Here’s a result that should make you uncomfortable: train an LLM with RLVR on a single math example, and it improves across dozens of math benchmarks. Qwen2.5-Math-1.5B goes from ~36% to over 70% on MATH500 — approaching what you’d get from a full dataset.
One example cannot possibly contain enough mathematical knowledge to explain this. So what’s actually happening?
The Interesting Interpretation
The obvious reading is “one example is enough to teach reasoning.” But that’s the wrong frame. A single training problem cannot carry broad mathematical content. The stronger interpretation is that RLVR is not primarily teaching new reasoning — it’s selecting over reasoning modes that already exist in the base model.
The base model already knows how to do chain-of-thought, how to set up equations, how to verify intermediate steps. It just doesn’t reliably choose to do these things. Its output distribution is spread across many behaviors: some good reasoning, some repetition loops, some formatting failures, some truncated attempts.

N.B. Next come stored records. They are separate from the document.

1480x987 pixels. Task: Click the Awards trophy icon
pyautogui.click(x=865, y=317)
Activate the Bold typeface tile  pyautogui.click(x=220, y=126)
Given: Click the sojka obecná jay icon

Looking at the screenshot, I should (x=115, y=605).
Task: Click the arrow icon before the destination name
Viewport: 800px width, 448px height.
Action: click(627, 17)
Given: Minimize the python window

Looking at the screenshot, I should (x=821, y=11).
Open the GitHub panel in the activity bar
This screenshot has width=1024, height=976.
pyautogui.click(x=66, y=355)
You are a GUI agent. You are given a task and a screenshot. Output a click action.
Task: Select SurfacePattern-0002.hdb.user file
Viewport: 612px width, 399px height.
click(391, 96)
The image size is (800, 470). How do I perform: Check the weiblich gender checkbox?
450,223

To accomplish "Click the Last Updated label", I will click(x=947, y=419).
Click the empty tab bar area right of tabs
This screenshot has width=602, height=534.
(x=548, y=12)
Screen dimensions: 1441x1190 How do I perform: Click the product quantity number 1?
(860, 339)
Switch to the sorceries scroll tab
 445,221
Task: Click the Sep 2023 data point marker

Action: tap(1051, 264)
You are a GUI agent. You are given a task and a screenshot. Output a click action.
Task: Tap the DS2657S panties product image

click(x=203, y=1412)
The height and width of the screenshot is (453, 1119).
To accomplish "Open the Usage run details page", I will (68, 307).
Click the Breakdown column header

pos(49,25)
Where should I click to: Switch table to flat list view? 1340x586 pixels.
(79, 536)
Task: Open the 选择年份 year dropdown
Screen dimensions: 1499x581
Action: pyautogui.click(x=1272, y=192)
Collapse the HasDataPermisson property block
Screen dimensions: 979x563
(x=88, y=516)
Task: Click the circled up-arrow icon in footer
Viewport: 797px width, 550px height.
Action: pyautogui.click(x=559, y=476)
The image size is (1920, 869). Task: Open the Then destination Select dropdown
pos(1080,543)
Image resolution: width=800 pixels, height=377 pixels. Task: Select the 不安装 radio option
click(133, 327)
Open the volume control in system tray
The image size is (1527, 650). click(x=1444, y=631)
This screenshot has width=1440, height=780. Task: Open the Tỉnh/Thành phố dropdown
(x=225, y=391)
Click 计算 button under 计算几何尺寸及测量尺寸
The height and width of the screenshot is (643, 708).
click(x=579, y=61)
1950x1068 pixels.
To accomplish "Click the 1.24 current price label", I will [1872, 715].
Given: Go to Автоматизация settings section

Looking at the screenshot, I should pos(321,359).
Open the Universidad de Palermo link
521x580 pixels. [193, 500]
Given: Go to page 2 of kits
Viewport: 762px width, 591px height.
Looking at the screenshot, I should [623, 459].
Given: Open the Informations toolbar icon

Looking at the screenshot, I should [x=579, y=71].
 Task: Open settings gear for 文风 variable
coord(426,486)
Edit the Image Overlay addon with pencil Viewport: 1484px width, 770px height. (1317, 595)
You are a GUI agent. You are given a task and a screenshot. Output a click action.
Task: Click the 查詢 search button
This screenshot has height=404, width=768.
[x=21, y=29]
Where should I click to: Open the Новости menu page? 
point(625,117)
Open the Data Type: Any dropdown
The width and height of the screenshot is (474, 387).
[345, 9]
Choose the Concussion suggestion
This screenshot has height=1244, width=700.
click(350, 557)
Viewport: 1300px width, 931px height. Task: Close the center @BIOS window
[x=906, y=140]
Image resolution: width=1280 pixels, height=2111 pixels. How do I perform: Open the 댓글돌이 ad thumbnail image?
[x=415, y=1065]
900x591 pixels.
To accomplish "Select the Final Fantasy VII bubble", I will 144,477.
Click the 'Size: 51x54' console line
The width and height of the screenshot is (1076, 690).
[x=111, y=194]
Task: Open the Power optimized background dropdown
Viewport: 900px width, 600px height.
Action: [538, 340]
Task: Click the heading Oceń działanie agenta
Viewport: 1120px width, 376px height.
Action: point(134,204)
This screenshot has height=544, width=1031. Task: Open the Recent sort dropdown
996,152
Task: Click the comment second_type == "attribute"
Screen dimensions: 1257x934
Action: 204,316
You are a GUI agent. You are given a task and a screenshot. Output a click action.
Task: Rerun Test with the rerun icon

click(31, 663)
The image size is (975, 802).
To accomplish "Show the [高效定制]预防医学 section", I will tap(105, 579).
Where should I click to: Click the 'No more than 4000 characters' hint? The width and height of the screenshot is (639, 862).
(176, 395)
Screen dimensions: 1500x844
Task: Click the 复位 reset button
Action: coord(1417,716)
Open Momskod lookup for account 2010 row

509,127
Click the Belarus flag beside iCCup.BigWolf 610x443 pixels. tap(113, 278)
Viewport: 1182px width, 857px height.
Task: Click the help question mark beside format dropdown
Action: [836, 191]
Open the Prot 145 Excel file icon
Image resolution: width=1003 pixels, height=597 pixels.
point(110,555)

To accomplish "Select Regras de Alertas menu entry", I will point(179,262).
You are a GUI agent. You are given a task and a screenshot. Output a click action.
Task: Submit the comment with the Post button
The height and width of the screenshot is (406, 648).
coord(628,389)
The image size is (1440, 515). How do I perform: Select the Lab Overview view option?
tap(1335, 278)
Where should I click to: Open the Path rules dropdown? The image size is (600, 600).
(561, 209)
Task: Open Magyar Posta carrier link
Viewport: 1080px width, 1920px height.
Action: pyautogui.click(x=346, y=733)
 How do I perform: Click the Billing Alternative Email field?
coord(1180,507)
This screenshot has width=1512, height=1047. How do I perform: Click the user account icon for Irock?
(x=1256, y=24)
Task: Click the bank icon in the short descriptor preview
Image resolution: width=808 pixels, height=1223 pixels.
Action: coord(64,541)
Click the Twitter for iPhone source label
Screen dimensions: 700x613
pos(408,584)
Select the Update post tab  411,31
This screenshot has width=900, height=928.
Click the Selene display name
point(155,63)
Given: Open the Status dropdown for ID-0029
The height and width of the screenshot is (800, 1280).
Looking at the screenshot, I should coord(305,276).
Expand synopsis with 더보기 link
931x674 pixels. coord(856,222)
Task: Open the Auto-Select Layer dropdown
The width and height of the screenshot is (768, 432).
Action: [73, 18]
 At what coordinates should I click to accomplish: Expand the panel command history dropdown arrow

What one-shot RLVR does is provide a verifiable anchor — a single correctness constraint. Combined with sampling and entropy, this creates enough reward signal for policy gradient to shift probability mass toward the reasoning patterns that work. Not new knowledge. Redistribution of existing capability.
The Evidence
The training example isn’t hard. The chosen example () is one the base model can already partially solve. It often gets the reasoning steps right but fails at the final answer, formatting, or gets stuck in repetition. This weakens the “RL learns new reasoning from the example” story. The example is better understood as exposing instability in the model’s existing distribution.
Generalization is broad but suspicious. Performance improves across many math categories and even some non-math benchmarks. This makes more sense as a global behavioral shift — more structured output, fewer repetition loops, better answer formatting, longer sustained reasoning — than as mathematical learning transferred from one problem.
Post-saturation generalization. Training accuracy on the single example saturates within a few steps, but test accuracy keeps improving afterward. This is the paper’s most conceptually interesting finding. In ordinary supervised learning, once you’ve memorized the one training point, there’s no reason for generalization to improve. The authors argue that entropy keeps exploration alive: even at near-100% training accuracy, occasional wrong rollouts create reward variance, so GRPO still has non-zero gradient signal. That’s plausible for why gradients don’t vanish — but it doesn’t fully explain why those gradients improve general reasoning rather than merely overfitting.
Format correction is a big confound. This is the most important caveat. The appendix shows that a format-only reward (no correctness checking) already produces a large improvement. Qwen2.5-Math models have substantial repetition and answer-extraction issues. Fixing \boxed{} formatting and reducing repeated tails accounts for a significant chunk of the benchmark gains. Outcome reward still outperforms format reward, so there’s a residual non-format effect — but the honest decomposition is:
1-shot RLVR = format correction + reasoning-mode selection + exploration effects.
Not pure reasoning emergence.
Label correctness matters less than expected. Training with slightly wrong labels barely hurts. Completely unguessable wrong labels produce results similar to entropy-only training — the reward signal effectively disappears and you’re left with format/entropy effects. But guessable wrong labels can hurt, because the model may learn to produce the wrong answer. This confirms that the reward isn’t cleanly “teaching correctness.” It’s providing a selection pressure that happens to correlate with good reasoning.
The Mechanism
A compact picture:
The base model already contains many reasoning modes. One verifiable example anchors correctness. Sampling and entropy explore nearby reasoning trajectories. Policy gradient upweights successful ones. Global output behavior shifts toward more useful reasoning and format modes.
The single example is not a source of knowledge. It’s a selection pressure.
What I Think
The paper’s diagnostic contribution — showing that tiny-data RLVR produces surprisingly large gains and using this to probe what RLVR actually does — is strong. The mechanistic explanation is incomplete but provocative.
The main limitations:
- Format correction explains a large fraction of the improvement, and the paper doesn’t cleanly separate it from reasoning gains.
- Entropy-only training also produces gains for a few steps, suggesting that some of the effect is just perturbing the model out of bad output habits.
- Post-saturation generalization is observed but not fully explained.
- Results depend heavily on how much latent capability the base model already has. This is a story about Qwen2.5-Math — a model that was pre-trained on math. Running 1-shot RLVR on a model without strong math pretraining would likely show much smaller gains.
The most interesting open question is about sample selection: what makes a single example a good anchor for activating useful reasoning modes? The paper hints that good examples need enough CoT complexity and exploration space — simply training on the hardest substep performs worse. That suggests the best RLVR data may not be the hardest data, but the data that creates the richest useful variation under sampling.
This connects to a theme across recent RL-for-reasoning work: the training signal matters less for its content and more for its ability to create reward-discriminative sampling — enough contrast between successful and unsuccessful trajectories for policy gradient to do meaningful work. RAGEN-2’s reward-variance filtering is essentially the same insight from a different angle.